Jenny Saville, Reverse, 2002, © Jenny Saville.
Courtesy of the artist and Gagosian

Les artistes nous parlent d’hommes et de femmes faits de chair et de sang, dont les poitrines, jadis opulentes, succombent à présent aux forces de la gravité, sans que le regard intense du modèle y puisse rien changer (Nude Portrait of Patricia Breece, Stanley Spencer, 1935). « Je veux que ma peinture agisse comme la chair », indiquait Lucian Freud -le petit-fils du fondateur de la psychanalyse, Sigmund Freud-, dont les sujets sont capturés telles des proies livrées au regard du spectateur. Ces masses inertes, remplies de graisse, d’os et de muscles nous intéressent beaucoup plus que les âmes censées les habiter. Souvent assoupis, et ne regardant que très rarement en direction du peintre, abandonnés à leur isolement, ces femmes et ces hommes allongés, avachis, semblent tous glisser sur la pente inclinée du parquet, de leur lit ou de leur canapé vers un abime qui se situerait juste en dessous de la toile. Francis Bacon laisse place aux ténèbres, où hurlent, se débattent vainement des hommes d’affaires en costume, des papes, des humains aux formes bestiales, monstrueuses, contorsionnées, piégées dans le néant qui envahit chaque toile. Les œuvres de Bacon, en général protégées de verre à la demande de l’artiste, de manière à refléter la forme du visiteur, ont un objectif déclaré : « Attaquer le système nerveux » en révélant la dimension cauchemardesque et insupportable de l’existence.
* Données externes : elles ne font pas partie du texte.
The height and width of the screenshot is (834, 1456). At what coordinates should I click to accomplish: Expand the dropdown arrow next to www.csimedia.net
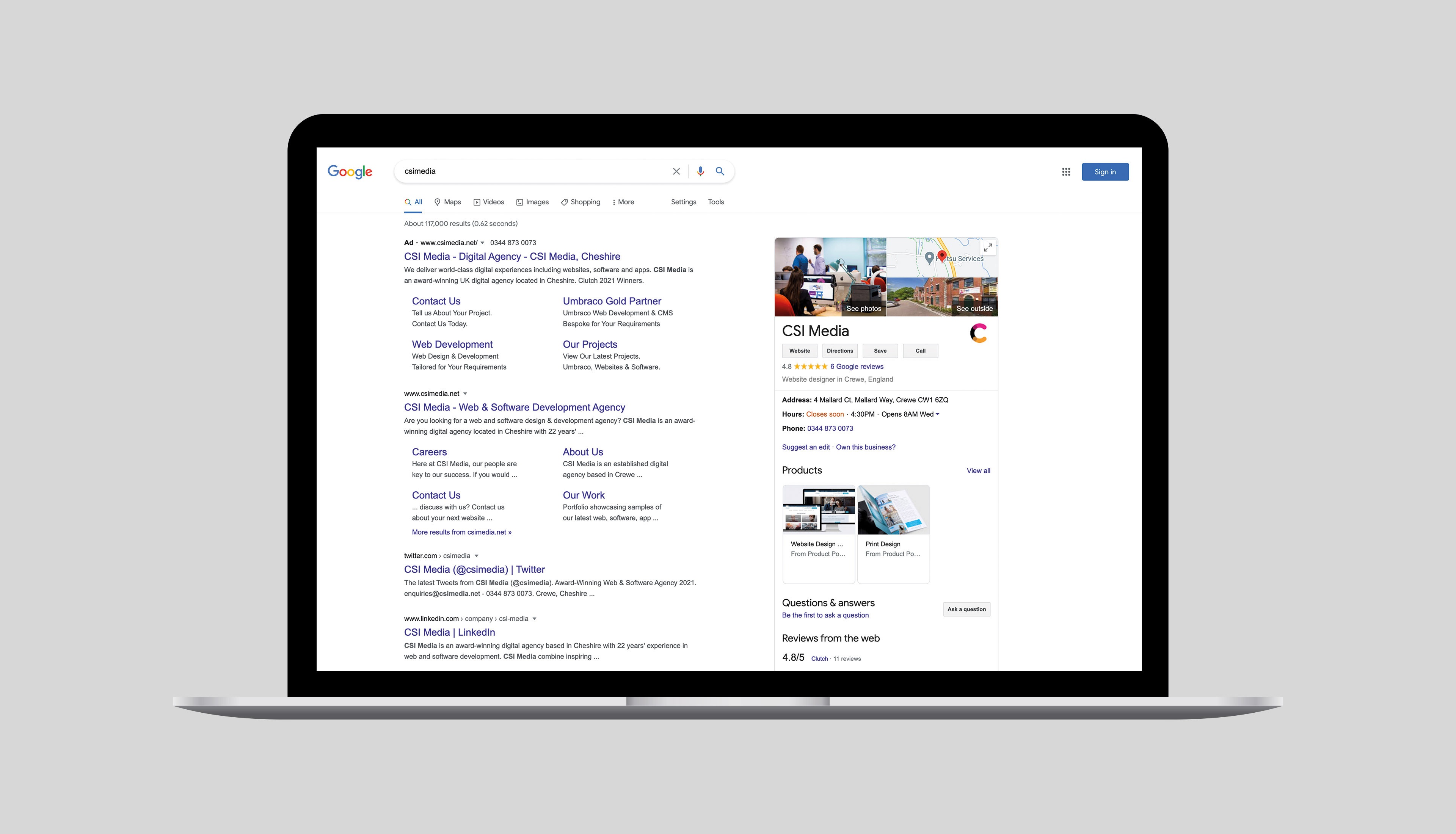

Dans l’appartement de Paula Rego, le père est travesti, déshabillé, bercé par des filles et une épouse qui semblent avoir pris le contrôle total de la situation. Ici, l’homme est balloté, dominé par les femmes de la maison, dont le regard plein d’ambiguïté nous interpelle et nous attire vers des environnements psychologiques troublés. Si « All Too Human » permet également de découvrir certaines facettes de la ville, des piscines, banlieues ou rues de Londres (Frank Auerbach, R.B. Kitaj, Leon Kossoff…), cette belle exposition demeure, avant toutes choses, une exploration corrosive et magistrale de la vanité de l’existence.